*Dataset records:*
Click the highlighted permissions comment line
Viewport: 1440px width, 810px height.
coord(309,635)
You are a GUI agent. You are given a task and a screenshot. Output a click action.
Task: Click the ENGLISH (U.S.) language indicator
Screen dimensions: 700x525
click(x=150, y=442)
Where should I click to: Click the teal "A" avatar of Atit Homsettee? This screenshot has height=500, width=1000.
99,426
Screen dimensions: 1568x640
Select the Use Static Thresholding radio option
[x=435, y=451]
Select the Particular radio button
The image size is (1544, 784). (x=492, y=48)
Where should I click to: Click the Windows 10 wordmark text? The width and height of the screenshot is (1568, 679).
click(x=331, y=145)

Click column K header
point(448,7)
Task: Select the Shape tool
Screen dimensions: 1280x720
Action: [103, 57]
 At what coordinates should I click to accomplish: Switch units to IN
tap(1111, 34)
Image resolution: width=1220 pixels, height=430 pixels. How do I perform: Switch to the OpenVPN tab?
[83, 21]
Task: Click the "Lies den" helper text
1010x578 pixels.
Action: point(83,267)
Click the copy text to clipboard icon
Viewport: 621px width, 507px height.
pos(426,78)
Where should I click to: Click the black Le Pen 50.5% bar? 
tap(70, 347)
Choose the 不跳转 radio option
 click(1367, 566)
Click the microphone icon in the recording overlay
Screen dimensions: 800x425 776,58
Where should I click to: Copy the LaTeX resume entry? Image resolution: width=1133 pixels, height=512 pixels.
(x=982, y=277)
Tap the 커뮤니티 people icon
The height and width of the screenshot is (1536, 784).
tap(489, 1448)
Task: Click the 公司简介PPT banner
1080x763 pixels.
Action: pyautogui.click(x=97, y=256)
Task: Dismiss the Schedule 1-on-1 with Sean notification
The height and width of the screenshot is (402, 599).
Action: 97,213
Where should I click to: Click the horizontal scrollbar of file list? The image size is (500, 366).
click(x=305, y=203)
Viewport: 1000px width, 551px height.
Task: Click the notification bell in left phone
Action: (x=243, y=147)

*Your task:* No line should appear in the answer except those from the one containing "Where should I click to: Click the horizontal" through the last line of the listing, each retyped exactly.

*Response box:*
Where should I click to: Click the horizontal scrollbar of file list? The image size is (500, 366).
click(x=305, y=203)
Viewport: 1000px width, 551px height.
Task: Click the notification bell in left phone
Action: (x=243, y=147)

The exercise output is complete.